GUARDA COMPARTILHADA:
A guarda compartilhada não deveria ser estabelecida quando o casal convive com alto grau de litigiosidade e hostilidade patológica. Entretanto, sob forte crítica de juristas e educadores, o legislador elegeu essa modalidade como regra comum, somente sendo descartada pelo juiz em casos excepcionais ou quando houver acordo entre os cônjuges para eleger a guarda unilateral com os seguintes reflexos:
= A guarda compartilhada será aplicada ao casal mesmo que não tenha diálogo, cabendo a ambos obedecerem a ordem judicial;
= Na guarda compartilhada a criança reside com um dos pais que tomará pequenas decisões do dia a dia, mas as outras decisões em consenso. O outro cônjuge exercerá o direito de visitas e convivência nos finais de semana e férias escolares;
= Objetivo do legislador é que o tempo de convivência com os filhos seja dividido, sendo que o pai e a mãe devem decidir em conjunto a criação e a educação dos filhos, bem como a residência e viagens. Na realidade o diálogo é difícil entre o casal com alto grau de litigiosidade, mas a mens leges conclama a um esforço comum para chegarem a um consenso na educação dos filhos;
= A cidade considerada base de moradia dos filhos será aquela que melhor atender os interesses da criança ou do adolescente;
= A guarda compartilhada é possível mesmo que os pais morem em cidades, estados e até mesmo países diferentes. Cada caso concreto deverá ser analisado pelo juiz. E certo que a internet tornou o mundo pequeno sendo a comunicação mais fácil;
= As despesas de toda ordem com os filhos, alimentação, escolar e saúde deverão ser divididas pelos pais, dentro da possibilidade financeira de cada um. Se não houver acordo, o juiz deverá fixar todos os parâmetros;
= Outra mudança legislativa recente foi a obrigatoriedade do estabelecimento de ensino, público ou privado, prestar informações sobre os filhos de qualquer um dos genitores. Por exemplo, a escola deverá fornecer o boletim de notas do aluno. A multa pelo descumprimento varia de R$ 200,00 (duzentos reais) a R$ 500,00 (quinhentos reais) por dia pelo não atendimento da solicitação.
GUARDA COM TERCEIRO
Verificando o Juiz que a os filhos não devem permanecer sob a guarda do pai ou da mãe, definirá a guarda com terceiro, considerando afinidade e parentesco. Por exemplo, avós, tios, etc.
Novas núpcias
Qualquer dos cônjuges que contrair novo casamento não perde a guarda dos filhos. Somente havendo maus tratos com os menores resultantes do relacionamento da nova união que poderão ser os filhos retirados do cônjuge desidioso por mandado judicial.
VISITAS PELOS AVÓS
A direito de visitas estendem-se aos avós como forma de socializar a criança no meio familiar. Os avós que poderão solicitar ao juiz essa regulamentação, observados os interesses da criança ou dos adolescentes.
DICAS DO BATALHA DA VIDA
Você que fez um acordo de guarda antes das mudanças legislativas de dezembro de 2014, poderá via procedimento judicial, requer a mudança de guarda unilateral para a compartilhada, seguindo os moldes das novas regras.

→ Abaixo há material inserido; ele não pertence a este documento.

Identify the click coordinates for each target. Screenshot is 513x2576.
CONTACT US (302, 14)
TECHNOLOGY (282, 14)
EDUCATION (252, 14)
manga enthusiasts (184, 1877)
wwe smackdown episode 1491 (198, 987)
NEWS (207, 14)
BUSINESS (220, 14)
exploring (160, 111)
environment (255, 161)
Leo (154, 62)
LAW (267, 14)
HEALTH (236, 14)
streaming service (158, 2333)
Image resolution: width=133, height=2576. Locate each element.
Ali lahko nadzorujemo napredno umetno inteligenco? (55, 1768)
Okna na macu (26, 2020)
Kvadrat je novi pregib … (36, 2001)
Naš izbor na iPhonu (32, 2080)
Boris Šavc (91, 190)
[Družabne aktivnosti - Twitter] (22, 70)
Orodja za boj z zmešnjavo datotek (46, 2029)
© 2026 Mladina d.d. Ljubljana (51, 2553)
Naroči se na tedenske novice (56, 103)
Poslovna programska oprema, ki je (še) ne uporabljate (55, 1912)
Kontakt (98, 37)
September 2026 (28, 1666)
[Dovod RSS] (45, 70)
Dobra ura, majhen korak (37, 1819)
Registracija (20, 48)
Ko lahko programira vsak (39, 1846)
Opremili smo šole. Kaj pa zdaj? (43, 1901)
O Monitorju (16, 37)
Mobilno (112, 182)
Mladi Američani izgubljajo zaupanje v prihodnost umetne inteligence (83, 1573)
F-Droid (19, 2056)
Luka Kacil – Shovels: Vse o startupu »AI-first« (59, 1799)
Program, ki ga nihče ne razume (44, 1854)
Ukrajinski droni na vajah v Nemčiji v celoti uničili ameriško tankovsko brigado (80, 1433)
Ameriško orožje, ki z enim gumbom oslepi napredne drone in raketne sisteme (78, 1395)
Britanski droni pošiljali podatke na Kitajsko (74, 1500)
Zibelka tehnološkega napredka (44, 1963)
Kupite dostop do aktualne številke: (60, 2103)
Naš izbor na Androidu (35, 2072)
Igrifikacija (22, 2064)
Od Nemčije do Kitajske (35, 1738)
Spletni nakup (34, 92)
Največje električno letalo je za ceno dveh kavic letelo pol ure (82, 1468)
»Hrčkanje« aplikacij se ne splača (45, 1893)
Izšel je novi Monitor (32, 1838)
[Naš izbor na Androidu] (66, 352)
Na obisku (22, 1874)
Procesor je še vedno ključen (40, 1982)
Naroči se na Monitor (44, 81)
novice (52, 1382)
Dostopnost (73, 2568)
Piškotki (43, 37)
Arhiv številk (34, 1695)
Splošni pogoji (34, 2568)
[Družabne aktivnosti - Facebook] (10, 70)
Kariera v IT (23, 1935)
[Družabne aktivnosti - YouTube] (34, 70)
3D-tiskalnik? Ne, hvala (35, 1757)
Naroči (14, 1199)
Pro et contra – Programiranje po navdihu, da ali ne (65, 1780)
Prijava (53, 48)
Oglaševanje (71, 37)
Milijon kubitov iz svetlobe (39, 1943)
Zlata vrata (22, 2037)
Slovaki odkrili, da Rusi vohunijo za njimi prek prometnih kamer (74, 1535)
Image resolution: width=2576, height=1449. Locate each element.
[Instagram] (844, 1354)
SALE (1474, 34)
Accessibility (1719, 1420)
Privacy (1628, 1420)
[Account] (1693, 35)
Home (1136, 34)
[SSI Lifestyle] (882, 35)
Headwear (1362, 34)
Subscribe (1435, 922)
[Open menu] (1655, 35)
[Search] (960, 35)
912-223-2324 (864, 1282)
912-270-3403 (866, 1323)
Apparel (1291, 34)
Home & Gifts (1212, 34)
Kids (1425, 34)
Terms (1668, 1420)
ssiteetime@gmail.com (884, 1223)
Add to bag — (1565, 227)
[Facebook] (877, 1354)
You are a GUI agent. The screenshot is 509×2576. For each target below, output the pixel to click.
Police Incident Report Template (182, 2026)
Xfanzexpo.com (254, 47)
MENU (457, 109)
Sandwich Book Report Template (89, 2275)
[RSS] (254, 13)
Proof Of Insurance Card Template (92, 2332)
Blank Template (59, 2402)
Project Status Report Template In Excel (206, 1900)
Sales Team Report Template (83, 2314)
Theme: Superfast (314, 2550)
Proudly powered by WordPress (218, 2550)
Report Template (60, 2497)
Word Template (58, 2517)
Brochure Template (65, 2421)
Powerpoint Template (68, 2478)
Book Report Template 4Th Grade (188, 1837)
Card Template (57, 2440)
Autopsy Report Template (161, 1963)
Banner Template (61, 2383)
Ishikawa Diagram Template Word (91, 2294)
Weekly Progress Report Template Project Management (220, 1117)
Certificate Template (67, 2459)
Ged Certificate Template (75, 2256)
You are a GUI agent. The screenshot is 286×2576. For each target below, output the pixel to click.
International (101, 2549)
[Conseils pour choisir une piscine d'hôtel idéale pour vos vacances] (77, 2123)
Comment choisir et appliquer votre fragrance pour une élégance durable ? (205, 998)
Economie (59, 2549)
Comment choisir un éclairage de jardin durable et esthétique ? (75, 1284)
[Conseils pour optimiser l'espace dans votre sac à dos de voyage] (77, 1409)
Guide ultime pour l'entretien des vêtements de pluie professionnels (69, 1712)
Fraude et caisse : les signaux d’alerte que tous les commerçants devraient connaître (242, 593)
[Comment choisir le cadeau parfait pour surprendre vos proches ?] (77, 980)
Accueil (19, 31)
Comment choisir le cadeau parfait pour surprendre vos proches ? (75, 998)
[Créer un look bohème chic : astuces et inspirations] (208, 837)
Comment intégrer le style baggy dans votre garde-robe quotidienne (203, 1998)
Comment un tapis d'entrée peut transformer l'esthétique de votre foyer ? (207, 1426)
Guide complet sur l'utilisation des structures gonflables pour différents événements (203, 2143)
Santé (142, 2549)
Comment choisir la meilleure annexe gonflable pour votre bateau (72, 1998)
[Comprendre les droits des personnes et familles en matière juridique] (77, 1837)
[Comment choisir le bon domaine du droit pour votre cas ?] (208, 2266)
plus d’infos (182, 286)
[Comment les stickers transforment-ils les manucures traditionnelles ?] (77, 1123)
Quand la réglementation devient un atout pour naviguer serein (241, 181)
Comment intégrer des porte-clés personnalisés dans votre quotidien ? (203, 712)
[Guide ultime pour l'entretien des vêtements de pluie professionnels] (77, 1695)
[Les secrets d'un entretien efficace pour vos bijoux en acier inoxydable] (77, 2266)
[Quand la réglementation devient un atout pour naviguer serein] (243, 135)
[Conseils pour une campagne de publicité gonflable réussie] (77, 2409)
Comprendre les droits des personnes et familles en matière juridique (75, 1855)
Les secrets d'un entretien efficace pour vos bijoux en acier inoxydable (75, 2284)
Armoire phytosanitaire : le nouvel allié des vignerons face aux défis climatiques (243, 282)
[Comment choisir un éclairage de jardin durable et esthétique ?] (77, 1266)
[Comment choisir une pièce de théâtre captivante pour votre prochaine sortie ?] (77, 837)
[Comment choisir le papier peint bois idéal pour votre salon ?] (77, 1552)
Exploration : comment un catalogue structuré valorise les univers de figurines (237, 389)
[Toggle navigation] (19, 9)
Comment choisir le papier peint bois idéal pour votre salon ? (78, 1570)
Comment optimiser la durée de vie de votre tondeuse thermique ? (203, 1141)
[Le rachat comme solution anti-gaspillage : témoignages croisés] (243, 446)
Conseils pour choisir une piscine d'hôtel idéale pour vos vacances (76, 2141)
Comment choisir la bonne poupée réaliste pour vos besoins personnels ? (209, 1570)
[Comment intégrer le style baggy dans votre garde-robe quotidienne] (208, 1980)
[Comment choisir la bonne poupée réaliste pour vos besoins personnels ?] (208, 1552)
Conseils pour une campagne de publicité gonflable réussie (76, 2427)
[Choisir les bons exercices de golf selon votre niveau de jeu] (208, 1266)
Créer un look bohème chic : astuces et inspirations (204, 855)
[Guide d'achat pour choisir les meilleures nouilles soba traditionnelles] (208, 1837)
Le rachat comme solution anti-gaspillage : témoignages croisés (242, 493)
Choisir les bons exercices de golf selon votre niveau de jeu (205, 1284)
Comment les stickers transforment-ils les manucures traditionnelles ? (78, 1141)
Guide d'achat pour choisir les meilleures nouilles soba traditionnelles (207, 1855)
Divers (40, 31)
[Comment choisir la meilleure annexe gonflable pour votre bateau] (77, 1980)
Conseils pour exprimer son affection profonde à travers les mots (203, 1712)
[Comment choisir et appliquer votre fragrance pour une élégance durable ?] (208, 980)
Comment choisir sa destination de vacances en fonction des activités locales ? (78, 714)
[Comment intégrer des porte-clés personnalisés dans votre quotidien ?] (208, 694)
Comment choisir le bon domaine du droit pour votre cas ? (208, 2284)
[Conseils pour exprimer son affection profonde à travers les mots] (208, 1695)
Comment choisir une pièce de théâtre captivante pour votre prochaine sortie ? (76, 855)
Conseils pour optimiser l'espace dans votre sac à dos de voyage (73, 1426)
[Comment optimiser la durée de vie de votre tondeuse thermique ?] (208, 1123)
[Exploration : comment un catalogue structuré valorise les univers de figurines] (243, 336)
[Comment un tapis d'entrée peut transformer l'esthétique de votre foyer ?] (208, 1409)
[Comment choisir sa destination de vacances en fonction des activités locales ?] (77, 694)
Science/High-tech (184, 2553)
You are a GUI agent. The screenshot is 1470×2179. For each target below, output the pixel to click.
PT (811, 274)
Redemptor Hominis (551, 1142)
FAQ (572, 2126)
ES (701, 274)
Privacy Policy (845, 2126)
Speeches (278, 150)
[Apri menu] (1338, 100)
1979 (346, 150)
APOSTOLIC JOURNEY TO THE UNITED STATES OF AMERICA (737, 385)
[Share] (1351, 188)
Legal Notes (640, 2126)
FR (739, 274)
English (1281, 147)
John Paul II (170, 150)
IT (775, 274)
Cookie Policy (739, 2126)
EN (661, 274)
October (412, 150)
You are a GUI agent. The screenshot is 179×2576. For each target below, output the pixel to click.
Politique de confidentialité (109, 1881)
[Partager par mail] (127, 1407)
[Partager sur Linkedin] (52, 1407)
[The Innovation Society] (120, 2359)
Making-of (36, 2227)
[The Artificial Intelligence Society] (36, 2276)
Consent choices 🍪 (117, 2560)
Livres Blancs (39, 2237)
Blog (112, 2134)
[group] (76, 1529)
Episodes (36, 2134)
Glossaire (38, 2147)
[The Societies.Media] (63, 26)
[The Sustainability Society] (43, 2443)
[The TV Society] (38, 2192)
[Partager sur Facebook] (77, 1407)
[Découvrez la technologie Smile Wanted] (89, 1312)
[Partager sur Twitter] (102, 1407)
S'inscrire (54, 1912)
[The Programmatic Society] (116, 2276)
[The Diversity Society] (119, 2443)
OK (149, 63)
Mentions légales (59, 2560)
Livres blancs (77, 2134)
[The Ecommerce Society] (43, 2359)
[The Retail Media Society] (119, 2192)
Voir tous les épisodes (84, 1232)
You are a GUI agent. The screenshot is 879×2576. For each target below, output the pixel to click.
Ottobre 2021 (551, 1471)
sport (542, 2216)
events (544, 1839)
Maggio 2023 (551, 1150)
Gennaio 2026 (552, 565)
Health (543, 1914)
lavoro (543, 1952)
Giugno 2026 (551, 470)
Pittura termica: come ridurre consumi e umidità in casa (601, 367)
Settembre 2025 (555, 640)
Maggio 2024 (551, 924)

Também, a regulamentação das visitas poderá ser modificada a qualquer momento, esqueça o passado e não use as crianças inconscientemente como instrumento na negociação.
Ninguém ganha no litígio, sofrem os filhos com o desequilíbrio dos pais, bem como sofrem os pais também, seja emocionalmente, bem como com as despesas, que são enormes, sejam com custas, advogados, cartório, etc.
O custo de um processo é alto!
Autor: Flávio Olímpio de Azevedo.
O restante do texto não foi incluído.